Testing Class Libraries with C# in Visual Studio
When building a Class Library for my CS 3500 class we are required to build our own little testing suites on our machines. These tests aren’t to be uploaded to the GitHub repository for our project, but obviously it is necessary if we want to build a functioning program. As this is my first foray into the world of C# and, more importantly, Visual Studio, I found it slightly difficult to figure out out to write even rudementary Console Application tests for my Class Library. This post is to act as a reminder as to how to successfully add a ConsoleApplication Project to a solution and use it to test a Class Library.
Note: This was done using Visual Studio 2015 Enterprise and any differences in your setup is probably a result of this
Once you have your initial Class Library created with a class and method you would like to test, you will find yourself to run any tests within the same project. Due to Class Librarys compiling down to .dll files and not something like a .exe there is no way to run that project directly. Instead you need to create another project that does compile down to a .exe and have it reference your Class Library
The first thing you will do is select File -> New -> Project…
In this case I am testing my project using a Console Application so I will choose Visual C# -> Windows -> Console Application as my application type.
It doesn’t matter what your project’s name is, but for simplicity I suggest using the format
Make sure it’s in the same location as your Class Library Project and add to the existing solution to ensure continuity.
After you create this new project it will open up it’s Program.cs file which contains what this whole process is about, the Main Function. Now you have a program that can actually execute operations. However, you are not quite done.
To ensure you have access to your Class Library in your new project, in the Solution Explorer right-click on your Console Application and select Add -> Reference….
Select Projects -> Solution from the left hand column and find your Class Library in the center pane. Make sure that it’s checkbox is checked, then hit OK. You should now be able to write the line using MyClassLibrary in your console application without any errors.

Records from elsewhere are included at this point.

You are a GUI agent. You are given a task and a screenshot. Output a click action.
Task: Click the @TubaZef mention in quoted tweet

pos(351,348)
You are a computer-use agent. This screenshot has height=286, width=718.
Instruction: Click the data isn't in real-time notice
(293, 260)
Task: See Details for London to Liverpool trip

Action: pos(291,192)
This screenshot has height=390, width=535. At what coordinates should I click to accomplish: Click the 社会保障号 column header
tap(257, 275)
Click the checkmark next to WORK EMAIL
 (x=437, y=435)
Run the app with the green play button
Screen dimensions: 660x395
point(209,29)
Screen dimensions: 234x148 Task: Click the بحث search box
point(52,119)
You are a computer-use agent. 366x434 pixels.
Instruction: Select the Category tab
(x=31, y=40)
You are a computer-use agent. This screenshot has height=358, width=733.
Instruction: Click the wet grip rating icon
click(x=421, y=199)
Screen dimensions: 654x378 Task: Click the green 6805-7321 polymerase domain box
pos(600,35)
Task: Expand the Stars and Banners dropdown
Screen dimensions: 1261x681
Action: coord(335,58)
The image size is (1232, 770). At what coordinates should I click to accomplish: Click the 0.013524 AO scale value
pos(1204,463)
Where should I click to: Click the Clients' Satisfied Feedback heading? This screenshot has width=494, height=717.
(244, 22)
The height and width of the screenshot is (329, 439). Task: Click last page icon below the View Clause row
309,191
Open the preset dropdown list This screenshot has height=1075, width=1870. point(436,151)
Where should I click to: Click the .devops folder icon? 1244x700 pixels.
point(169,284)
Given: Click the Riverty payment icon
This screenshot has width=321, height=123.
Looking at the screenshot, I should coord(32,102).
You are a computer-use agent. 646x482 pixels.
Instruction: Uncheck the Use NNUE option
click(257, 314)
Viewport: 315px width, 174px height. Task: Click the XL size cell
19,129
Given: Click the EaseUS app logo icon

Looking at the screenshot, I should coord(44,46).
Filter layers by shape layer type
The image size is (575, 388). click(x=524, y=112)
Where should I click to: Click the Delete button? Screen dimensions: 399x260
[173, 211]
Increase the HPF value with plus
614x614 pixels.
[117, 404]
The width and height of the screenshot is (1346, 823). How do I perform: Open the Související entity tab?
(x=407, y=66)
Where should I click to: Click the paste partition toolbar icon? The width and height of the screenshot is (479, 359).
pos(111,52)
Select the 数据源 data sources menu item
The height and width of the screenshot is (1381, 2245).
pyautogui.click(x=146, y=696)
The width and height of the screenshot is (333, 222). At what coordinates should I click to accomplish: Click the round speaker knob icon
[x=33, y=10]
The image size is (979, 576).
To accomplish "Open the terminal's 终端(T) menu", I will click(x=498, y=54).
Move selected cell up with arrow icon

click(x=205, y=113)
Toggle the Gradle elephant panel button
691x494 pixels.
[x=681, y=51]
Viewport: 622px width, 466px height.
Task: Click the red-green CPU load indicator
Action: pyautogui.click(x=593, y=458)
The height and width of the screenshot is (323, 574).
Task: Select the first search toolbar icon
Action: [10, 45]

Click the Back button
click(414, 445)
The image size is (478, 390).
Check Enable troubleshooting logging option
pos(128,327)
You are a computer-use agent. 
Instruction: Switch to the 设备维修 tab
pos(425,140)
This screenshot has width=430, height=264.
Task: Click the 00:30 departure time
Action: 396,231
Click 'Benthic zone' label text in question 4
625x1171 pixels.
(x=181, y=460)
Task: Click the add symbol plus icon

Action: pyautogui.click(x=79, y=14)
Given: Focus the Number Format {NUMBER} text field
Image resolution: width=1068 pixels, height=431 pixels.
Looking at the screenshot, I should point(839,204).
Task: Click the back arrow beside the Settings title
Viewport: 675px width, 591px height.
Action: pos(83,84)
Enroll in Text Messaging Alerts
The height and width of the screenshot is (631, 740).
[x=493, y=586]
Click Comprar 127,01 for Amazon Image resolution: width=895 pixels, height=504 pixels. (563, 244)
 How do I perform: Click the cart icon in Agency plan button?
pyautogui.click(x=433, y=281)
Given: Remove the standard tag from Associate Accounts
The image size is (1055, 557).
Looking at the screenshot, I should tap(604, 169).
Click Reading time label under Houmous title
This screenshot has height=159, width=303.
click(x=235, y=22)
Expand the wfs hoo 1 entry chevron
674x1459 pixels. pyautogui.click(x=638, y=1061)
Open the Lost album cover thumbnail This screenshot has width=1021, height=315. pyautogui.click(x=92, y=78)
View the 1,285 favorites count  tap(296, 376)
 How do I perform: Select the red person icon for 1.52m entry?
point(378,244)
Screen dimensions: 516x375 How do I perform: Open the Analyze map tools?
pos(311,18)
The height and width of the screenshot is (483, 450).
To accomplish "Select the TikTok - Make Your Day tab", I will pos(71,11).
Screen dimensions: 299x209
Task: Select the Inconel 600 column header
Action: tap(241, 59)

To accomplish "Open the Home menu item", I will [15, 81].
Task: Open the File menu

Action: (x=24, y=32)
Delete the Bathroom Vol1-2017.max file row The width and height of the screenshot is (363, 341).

You are just about done. But wait! When you attempt to run your Console Application, you probably end up with this error:
Your solution is automatically choosing your Class Library to run when you run the solution as a whole and this just doesn’t work. Like we discussed earlier, since Class Libraries compile down to a .dll file you cannot run it. You need to run the .exe file that your Console Application compiles down to.
To change this you simple right-click on your Console Application and select Set as StartUp Project
Now when you hit the Start button on the top toolbar to run your solution, it is your Console Application that will run.
Happy (C#) Hacking!
I finally learned how to do this with unit tests. And I feel rather silly now that I’ve been taught. Simply replicate my process but instead of selecting a console application, select the “Tests” category on the left and choose a Unit Test Application. Unit Tests are so much better than testing with a Console Application and I’m not looking back. But that’s mainly because of how silly I feel not knowing how to use unit tests before.